On Jepson School of Leadership Studies Week: You don’t have look far to the past to see the ugly history of racism in the U.S.

Julian Hayter, associate professor of leadership studies, explains why.

Julian Hayter is an associate professor of leadership studies in the Jepson School of Leadership at University of Richmond and a historian whose research focuses on modern U.S. history, American political development, African-American history, and the American civil rights movement.

Segregation and the Suburbs


Virginia’s 20th-century political history is nothing short of scandalous.

Poll taxes (a fee required to vote) determined who voted in the Commonwealth until 1966. Throughout the early 20th century, the Commonwealth had the lowest voter turnout rate in America and one of the lowest rates of any free democracy in the world.

In fact, disenfranchisement ensured that mid-20th century Virginians inherited an oligarchy – a small number of people controlled the political structure.

A handful of well-heeled segregationists used disenfranchisement to spearhead Southern “massive resistance” to public school integration in 1956. Anxiety over integration gave rise to unprecedented white flight to suburbs not just in Virginia, but throughout America.

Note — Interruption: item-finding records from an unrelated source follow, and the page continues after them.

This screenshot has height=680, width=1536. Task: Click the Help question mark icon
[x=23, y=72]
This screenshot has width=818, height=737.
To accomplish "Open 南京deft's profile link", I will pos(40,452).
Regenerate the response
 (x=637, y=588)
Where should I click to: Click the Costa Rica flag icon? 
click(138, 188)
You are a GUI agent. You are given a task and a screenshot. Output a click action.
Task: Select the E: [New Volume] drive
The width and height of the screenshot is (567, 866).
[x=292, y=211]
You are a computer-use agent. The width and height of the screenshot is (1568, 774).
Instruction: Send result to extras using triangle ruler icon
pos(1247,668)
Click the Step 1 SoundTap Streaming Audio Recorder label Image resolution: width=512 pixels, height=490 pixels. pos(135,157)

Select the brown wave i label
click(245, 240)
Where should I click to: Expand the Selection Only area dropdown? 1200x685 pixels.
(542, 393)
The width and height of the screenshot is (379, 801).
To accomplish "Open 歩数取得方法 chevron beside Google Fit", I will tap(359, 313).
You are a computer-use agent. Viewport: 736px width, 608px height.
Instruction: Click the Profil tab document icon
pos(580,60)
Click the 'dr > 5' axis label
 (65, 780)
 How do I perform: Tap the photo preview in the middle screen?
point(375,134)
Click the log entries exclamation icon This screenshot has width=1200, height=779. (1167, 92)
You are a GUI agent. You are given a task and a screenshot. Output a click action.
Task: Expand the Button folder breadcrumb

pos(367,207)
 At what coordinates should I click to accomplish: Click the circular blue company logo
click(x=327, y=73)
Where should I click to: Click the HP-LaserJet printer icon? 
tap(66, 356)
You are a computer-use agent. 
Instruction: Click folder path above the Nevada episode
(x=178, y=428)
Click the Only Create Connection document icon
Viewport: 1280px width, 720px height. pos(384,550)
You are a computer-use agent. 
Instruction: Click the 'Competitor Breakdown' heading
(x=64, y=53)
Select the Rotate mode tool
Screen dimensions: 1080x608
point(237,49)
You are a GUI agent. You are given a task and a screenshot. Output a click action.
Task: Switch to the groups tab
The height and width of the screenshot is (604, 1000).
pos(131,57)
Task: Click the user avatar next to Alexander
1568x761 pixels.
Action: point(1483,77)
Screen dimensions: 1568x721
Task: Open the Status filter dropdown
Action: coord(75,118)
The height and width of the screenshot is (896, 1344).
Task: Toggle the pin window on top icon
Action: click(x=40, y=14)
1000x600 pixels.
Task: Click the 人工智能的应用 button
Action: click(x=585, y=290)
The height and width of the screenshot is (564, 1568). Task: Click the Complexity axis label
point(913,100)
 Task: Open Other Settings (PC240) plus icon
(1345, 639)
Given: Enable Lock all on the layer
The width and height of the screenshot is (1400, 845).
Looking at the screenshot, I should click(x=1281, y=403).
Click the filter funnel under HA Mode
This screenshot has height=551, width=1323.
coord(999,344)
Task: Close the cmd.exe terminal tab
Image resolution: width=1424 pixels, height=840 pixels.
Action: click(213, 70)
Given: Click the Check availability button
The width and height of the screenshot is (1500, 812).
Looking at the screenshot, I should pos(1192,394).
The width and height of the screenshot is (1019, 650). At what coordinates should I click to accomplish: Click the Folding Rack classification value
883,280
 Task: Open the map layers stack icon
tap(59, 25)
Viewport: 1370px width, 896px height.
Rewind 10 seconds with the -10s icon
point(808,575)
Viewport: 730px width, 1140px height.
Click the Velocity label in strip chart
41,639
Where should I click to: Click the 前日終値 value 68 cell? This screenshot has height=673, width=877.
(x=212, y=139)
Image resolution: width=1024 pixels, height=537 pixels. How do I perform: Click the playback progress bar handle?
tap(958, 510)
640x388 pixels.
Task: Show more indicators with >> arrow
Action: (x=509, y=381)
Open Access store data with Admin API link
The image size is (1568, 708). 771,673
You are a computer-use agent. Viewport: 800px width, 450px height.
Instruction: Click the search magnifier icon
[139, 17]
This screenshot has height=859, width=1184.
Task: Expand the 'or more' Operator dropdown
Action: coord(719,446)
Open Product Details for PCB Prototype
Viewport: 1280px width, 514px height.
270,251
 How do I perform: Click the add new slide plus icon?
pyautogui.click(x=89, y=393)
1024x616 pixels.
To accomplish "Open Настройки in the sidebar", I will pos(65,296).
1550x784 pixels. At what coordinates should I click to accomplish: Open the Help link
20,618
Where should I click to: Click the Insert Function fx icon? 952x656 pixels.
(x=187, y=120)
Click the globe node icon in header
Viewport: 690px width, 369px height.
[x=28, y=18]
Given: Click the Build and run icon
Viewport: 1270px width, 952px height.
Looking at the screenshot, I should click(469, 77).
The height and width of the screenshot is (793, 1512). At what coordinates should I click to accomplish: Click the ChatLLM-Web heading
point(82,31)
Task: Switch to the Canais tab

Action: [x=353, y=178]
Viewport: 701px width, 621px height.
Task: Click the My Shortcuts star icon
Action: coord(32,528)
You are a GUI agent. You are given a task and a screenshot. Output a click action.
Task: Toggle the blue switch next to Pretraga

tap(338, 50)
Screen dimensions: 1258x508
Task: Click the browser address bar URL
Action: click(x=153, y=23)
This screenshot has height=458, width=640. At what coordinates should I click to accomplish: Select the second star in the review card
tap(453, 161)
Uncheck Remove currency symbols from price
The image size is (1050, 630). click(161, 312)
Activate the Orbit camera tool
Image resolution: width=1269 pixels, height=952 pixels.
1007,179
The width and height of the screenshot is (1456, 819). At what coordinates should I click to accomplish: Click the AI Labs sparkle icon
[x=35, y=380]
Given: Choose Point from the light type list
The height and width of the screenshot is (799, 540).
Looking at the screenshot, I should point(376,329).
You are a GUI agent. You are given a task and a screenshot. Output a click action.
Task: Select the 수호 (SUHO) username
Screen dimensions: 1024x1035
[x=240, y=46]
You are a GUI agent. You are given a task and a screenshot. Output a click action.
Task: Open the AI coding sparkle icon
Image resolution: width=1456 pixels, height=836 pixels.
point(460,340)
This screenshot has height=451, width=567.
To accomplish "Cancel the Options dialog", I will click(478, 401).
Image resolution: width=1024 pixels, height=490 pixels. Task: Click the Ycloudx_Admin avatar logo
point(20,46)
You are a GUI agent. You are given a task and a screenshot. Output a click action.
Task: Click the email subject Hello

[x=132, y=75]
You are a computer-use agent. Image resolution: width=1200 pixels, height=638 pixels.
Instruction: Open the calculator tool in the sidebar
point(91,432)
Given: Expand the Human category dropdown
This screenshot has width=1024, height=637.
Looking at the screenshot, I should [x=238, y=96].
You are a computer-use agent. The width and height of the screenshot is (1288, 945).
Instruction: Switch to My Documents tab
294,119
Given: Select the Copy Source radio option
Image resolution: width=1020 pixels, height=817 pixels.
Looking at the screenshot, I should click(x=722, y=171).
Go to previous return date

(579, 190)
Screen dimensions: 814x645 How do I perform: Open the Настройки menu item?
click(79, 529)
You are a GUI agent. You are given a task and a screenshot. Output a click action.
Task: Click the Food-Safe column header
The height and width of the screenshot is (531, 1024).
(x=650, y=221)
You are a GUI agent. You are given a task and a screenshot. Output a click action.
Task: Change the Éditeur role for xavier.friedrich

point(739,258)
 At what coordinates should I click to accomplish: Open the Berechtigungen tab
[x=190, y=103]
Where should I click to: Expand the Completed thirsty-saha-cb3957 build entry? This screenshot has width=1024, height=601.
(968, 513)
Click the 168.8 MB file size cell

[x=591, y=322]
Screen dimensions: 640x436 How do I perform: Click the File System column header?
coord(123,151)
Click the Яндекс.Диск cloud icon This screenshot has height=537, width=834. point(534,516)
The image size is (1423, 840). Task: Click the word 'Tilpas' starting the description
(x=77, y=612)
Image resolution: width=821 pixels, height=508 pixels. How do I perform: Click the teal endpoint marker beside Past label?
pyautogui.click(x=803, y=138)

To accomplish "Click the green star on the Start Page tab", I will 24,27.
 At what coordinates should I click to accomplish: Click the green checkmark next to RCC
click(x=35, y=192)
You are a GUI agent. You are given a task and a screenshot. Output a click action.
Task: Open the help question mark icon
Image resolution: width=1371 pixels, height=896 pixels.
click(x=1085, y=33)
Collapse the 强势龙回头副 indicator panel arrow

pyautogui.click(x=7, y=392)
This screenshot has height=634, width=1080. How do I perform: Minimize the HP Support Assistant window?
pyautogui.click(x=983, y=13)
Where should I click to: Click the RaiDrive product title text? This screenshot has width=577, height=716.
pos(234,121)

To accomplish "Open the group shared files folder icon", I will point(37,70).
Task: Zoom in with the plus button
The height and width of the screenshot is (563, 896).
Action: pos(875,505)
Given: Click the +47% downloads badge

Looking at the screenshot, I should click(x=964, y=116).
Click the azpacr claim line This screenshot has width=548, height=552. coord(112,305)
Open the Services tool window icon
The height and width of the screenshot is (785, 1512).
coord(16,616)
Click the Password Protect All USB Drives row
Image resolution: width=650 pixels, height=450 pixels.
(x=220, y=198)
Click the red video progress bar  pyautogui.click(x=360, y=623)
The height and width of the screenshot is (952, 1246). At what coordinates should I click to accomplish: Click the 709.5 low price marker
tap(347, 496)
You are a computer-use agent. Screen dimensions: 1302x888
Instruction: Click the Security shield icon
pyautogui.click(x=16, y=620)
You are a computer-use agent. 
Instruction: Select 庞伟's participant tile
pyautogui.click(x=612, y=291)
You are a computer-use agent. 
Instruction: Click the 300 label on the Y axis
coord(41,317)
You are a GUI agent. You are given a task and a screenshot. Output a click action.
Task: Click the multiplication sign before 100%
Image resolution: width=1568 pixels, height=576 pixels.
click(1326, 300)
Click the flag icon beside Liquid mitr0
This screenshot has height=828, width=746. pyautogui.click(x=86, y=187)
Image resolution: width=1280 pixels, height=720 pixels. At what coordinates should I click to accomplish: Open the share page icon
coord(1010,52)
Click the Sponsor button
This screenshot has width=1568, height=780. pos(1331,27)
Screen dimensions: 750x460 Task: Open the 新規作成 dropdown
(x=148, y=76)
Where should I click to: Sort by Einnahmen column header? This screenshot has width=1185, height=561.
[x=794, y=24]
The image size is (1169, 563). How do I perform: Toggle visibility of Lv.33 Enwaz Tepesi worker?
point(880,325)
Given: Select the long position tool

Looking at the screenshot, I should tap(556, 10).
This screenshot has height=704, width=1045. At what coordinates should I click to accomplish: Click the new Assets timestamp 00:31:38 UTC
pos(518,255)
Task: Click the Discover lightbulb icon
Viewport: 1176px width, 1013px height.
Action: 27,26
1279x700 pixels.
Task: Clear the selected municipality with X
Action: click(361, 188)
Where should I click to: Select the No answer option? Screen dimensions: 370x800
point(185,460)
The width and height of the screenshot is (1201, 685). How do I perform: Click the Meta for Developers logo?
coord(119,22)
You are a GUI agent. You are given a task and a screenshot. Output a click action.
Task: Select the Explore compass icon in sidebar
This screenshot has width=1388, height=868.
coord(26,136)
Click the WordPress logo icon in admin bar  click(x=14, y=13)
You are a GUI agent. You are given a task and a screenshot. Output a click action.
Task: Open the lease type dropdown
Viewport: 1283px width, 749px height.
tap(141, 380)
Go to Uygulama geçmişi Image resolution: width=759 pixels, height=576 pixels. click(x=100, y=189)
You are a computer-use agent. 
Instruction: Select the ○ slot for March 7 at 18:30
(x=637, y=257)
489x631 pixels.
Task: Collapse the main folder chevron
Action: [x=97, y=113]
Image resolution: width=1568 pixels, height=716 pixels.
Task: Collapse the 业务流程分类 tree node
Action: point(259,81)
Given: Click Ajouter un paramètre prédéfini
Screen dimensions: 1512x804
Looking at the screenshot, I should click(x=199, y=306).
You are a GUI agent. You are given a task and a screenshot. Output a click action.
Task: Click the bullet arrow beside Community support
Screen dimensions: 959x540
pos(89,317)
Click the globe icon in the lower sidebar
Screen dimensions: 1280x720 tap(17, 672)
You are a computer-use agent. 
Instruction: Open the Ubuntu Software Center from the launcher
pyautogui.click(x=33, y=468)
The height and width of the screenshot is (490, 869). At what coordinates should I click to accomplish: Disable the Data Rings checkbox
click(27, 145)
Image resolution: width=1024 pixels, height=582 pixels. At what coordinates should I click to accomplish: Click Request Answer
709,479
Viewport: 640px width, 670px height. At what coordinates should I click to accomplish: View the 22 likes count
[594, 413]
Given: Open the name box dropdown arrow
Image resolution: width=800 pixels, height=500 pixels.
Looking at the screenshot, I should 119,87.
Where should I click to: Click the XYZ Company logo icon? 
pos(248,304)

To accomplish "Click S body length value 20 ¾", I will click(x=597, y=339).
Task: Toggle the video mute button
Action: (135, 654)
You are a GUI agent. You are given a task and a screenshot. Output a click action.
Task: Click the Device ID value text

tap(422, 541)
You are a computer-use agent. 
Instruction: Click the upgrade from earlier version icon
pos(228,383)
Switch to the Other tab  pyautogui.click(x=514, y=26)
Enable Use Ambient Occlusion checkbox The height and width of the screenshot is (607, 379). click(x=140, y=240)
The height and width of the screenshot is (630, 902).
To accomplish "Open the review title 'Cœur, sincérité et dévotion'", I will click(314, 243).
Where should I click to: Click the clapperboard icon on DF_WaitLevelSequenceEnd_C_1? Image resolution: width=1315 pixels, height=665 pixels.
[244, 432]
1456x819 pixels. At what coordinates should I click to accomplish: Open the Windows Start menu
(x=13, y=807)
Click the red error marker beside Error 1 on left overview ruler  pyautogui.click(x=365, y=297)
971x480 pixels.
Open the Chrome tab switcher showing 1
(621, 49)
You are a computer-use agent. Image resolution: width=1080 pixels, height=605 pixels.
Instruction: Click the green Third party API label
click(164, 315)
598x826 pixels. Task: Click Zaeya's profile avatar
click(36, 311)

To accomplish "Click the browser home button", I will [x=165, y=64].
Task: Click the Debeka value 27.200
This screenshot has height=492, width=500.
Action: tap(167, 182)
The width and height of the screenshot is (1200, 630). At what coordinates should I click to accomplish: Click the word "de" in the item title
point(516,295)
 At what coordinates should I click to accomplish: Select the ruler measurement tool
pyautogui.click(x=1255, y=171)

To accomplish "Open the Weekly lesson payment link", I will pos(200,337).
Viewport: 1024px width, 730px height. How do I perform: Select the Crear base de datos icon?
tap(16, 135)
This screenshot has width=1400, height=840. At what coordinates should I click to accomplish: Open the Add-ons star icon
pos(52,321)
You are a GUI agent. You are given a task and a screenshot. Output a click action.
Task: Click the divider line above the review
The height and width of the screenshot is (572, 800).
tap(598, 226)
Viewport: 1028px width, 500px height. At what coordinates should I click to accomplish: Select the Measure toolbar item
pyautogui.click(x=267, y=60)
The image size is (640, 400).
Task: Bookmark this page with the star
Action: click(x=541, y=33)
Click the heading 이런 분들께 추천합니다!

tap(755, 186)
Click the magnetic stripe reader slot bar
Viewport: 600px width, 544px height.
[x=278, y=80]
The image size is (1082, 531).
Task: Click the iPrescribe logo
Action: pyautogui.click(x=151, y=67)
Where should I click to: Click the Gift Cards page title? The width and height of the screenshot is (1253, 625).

During the 1950s and 1960s, the same officials used the power vested in the General Assembly to clear urban slums, build freeways – often through communities whose voters had been disenfranchised – and compress the descendants of former slaves into isolated public housing projects. While these urban policies shaped cities throughout the United States, Jim Crow laws and disenfranchisement expedited this process in Virginia (and throughout the South).

By 1970, Richmond’s poverty rate was 25 percent. African-Americans bore the brunt of that poverty.

The city’s public schools were nearly 80 percent African-American by 1980. In 1985, Richmond trailed only Detroit in murder rate per capita. Between 1970 and 1980 alone, approximately 40,000 whites – of roughly 140,000 in 1970 – fled to Richmond’s suburbs.

In other words, segregationists, along with federal officials, helped create the inner city and suburban growth at the same time.